Directions:
Please turn in both a knitted HTML file and your Rmd file on WISE.
Good luck!
Change the author of this RMD file to be yourself and modify the below code so that you can successfully load the ‘wine.rds’ data file from your own computer.
knitr::opts_chunk$set(echo = TRUE, message = FALSE, warning = FALSE)
library(tidyverse)
library(caret)
library(naivebayes)
library(tidytext)
wine = read_rds("/Users/rochellerafn/RStudio Files/pinot.rds")
names(wine)[names(wine) == 'id'] = 'ID'
data(stop_words)
head(stop_words, 25)$word
## [1] "a" "a's" "able" "about" "above"
## [6] "according" "accordingly" "across" "actually" "after"
## [11] "afterwards" "again" "against" "ain't" "all"
## [16] "allow" "allows" "almost" "alone" "along"
## [21] "already" "also" "although" "always" "am"
Calculate \(P(Burgundy | Fruit)\)
…i.e. the probability that a Pinot comes from Burgundy given it has the word ‘fruit’ in the description.

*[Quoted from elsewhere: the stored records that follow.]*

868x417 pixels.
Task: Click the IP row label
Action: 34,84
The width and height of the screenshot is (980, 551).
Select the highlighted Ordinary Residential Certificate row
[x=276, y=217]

\[ P({\rm Burgundy}~|~{\rm Fruit}) = \frac{P({\rm Fruit}~|~ \rm{Burgundy})P(\rm{Burgundy})}{P({\rm Fruit})} \] …but I will need help figuring out where to get the numbers from. The class examples we had the percentages to do the calculations. I’m sure once it is explained to me where to find the percentages of Burgundy and Fruit to region and word… it will make sense.
So my guess is… a wine will be from Burgundy 1193 out of 8380 times. That is roughly 14% of the time… I’m still shakey on what the probability is… I can work on that.
wine %>%
count(province)
| province | n |
|---|---|
| Burgundy | 1193 |
| California | 3959 |
| Casablanca_Valley | 131 |
| Marlborough | 229 |
| New_York | 131 |
| Oregon | 2737 |
wine %>%
unnest_tokens(word, description) %>%
anti_join(stop_words) %>%
filter(word %in% c("fruit")) %>%
count(word)
| word | n |
|---|---|
| fruit | 4146 |
str(wine)
## 'data.frame': 8380 obs. of 6 variables:
## $ ID : int 1 2 3 4 5 6 7 8 9 10 ...
## $ province : chr "Oregon" "Oregon" "California" "Oregon" ...
## $ price : num 65 20 69 50 22 25 64 55 44 38 ...
## $ points : num 87 87 87 86 86 86 91 91 91 91 ...
## $ year : num 2012 2013 2011 2010 2009 ...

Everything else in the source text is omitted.